Inarguably, one of the most important pieces of the GTD methodology for time and task management is the weekly review. This critical ritual involves the practitioner ensuring that inboxes are emptied, reviewing his or her lists and making necessary adjustments to projects and tasks so that contexts, priorities, next actions and other elements are accurate. All of these steps work together to guarantee the highest probability that the practitioner is working on the right things at the right times and in the right places, and — equally important — not working on what they shouldn’t be.
I’m going to walk through what I do during this ritual in hopes that it helps others who are trying to improve their personal processes.
The Weekly Review
Unlike my daily review, which involves clearing my inbox, checking Waiting For tasks and agenda items, and prioritizing the days tasks, the weekly review is much more involved. This is typically what someone would consider their “bigger” review out of the two or more types (daily, weekly, quarterly, annually) they may schedule.
For context, here’s a screen shot of my recurring set of Weekly Review tasks in OmniFocus. It is scheduled to become available at 7:00AM every Saturday morning and due by noon on the same day. It repeats weekly regardless of whether the previous week’s tasks are completed, and it appears in my Review perspective only once per year, on the first Saturday of the calendar year. I don’t need to see this project of tasks during my weekly review as part of the actual review process; I just need the tasks to be available for action/completion.
If you’re using OmniFocus, then you already have a Review perspective (or view) that walks you through what to do. First, I clear out all my inboxes. This means more than emptying the inbox view of your current GTD application. You probably have a physical inbox. Do you use email? That’s an inbox also. If you have a Read & Review tray or a To Scan tray, those need to be cleared out as well. These steps complete the first five tasks in my review process.

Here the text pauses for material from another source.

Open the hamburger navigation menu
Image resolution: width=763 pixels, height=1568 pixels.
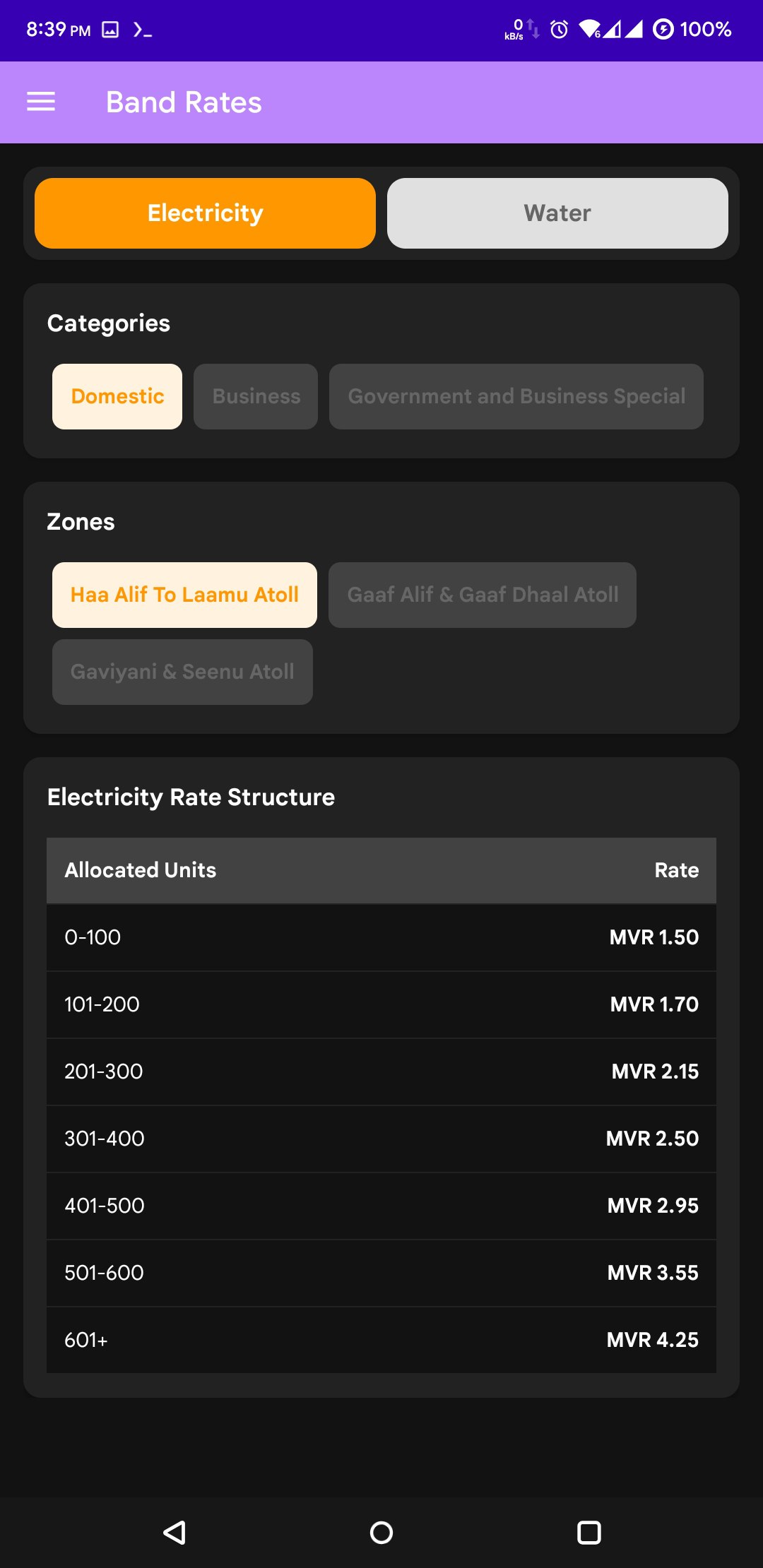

Remember, unless it takes two minutes or less to complete a task you need to do, you should defer it (add it to the system), delegate it (tell someone else to do it) or delete it. If it’s reference material (information you want to keep for later reference, including project-related materials) it should go into your filing system. For me, that means either Evernote (personal) or OneNote (work).
Then I move on to the housekeeping items. I clear out any files in my Downloads or Documents folders on my Mac so that they stay tidy. Then I review last week’s meeting notes in OneNote to ensure they are complete and no open to-do tasks remain. If they do, those are processed as inbox items at that time. This is rare since I usually capture those at the end of the day or during my daily review in the morning.
You’ll notice there’s no review of Evernote here. I don’t use Evernote as a capture tool so it doesn’t have to-do items in it like OneNote will. I do review Evernote during my monthly review, though this is really just to force me to clear out the Inbox there by classifying and tagging any notes that are there; typically I do that at the time I save them so that is purely housekeeping for me.
Another thing I love about OmniFocus (there are so many) is that it permits me to drag an application into a task’s notes. This means that as I get to the OneNote task, I can immediately load OneNote simply by clicking on its icon in the task’s notes. I can do the same with folders, so accessing my Downloads or Documents folders is a one-click process.
Once this is done, I’m on to the actual review part of the process. Here’s where the magic happens. I go through each project and make sure that there are clear next actions identified. I also validate the contexts and add any notes that I think might be helpful when I approach these tasks during the coming week. Typically I’ll send 35-45 minutes on this process.
Once I’m done, I check for stalled projects (any project that doesn’t have at least one available action) and then I’m done.